» **WHAT TO DO**
Copy word for word the lines from the start of the records through the line that contains "survey by Orca Cloud Security (36, 305)", both included.

______

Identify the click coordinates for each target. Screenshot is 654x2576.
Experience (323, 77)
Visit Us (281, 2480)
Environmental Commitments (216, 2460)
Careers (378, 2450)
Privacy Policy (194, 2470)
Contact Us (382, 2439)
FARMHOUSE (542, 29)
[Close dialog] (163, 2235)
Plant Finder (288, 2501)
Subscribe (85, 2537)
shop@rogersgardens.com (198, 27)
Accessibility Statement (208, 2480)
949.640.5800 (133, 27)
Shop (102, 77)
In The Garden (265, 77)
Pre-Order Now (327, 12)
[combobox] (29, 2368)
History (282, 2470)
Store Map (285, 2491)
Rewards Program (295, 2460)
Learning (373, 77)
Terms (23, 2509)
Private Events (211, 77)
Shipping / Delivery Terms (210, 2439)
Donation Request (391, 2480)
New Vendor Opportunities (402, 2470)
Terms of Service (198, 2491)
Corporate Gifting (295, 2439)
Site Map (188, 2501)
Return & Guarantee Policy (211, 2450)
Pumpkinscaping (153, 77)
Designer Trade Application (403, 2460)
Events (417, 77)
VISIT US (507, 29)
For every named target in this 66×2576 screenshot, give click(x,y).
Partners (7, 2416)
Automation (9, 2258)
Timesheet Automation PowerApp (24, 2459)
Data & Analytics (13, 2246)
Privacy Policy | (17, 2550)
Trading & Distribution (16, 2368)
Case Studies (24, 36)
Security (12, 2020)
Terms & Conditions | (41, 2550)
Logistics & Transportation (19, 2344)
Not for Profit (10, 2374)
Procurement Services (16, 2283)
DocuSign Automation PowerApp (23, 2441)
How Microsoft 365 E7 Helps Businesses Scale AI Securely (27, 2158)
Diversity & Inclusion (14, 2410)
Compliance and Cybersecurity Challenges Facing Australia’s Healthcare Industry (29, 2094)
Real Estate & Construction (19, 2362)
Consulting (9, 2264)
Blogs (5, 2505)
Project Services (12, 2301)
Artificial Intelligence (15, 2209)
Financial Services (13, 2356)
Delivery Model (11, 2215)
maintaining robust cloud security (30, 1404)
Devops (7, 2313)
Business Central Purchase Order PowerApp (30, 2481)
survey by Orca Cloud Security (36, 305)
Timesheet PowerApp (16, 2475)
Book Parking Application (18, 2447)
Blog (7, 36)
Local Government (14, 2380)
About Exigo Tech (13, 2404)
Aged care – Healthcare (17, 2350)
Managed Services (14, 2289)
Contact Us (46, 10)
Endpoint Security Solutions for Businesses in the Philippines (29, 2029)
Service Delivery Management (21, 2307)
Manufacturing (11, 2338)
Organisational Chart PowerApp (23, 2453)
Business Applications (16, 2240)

______

» **RESULT**
Identify the click coordinates for each target. Screenshot is 654x2576.
Experience (323, 77)
Visit Us (281, 2480)
Environmental Commitments (216, 2460)
Careers (378, 2450)
Privacy Policy (194, 2470)
Contact Us (382, 2439)
FARMHOUSE (542, 29)
[Close dialog] (163, 2235)
Plant Finder (288, 2501)
Subscribe (85, 2537)
shop@rogersgardens.com (198, 27)
Accessibility Statement (208, 2480)
949.640.5800 (133, 27)
Shop (102, 77)
In The Garden (265, 77)
Pre-Order Now (327, 12)
[combobox] (29, 2368)
History (282, 2470)
Store Map (285, 2491)
Rewards Program (295, 2460)
Learning (373, 77)
Terms (23, 2509)
Private Events (211, 77)
Shipping / Delivery Terms (210, 2439)
Donation Request (391, 2480)
New Vendor Opportunities (402, 2470)
Terms of Service (198, 2491)
Corporate Gifting (295, 2439)
Site Map (188, 2501)
Return & Guarantee Policy (211, 2450)
Pumpkinscaping (153, 77)
Designer Trade Application (403, 2460)
Events (417, 77)
VISIT US (507, 29)
For every named target in this 66×2576 screenshot, give click(x,y).
Partners (7, 2416)
Automation (9, 2258)
Timesheet Automation PowerApp (24, 2459)
Data & Analytics (13, 2246)
Privacy Policy | (17, 2550)
Trading & Distribution (16, 2368)
Case Studies (24, 36)
Security (12, 2020)
Terms & Conditions | (41, 2550)
Logistics & Transportation (19, 2344)
Not for Profit (10, 2374)
Procurement Services (16, 2283)
DocuSign Automation PowerApp (23, 2441)
How Microsoft 365 E7 Helps Businesses Scale AI Securely (27, 2158)
Diversity & Inclusion (14, 2410)
Compliance and Cybersecurity Challenges Facing Australia’s Healthcare Industry (29, 2094)
Real Estate & Construction (19, 2362)
Consulting (9, 2264)
Blogs (5, 2505)
Project Services (12, 2301)
Artificial Intelligence (15, 2209)
Financial Services (13, 2356)
Delivery Model (11, 2215)
maintaining robust cloud security (30, 1404)
Devops (7, 2313)
Business Central Purchase Order PowerApp (30, 2481)
survey by Orca Cloud Security (36, 305)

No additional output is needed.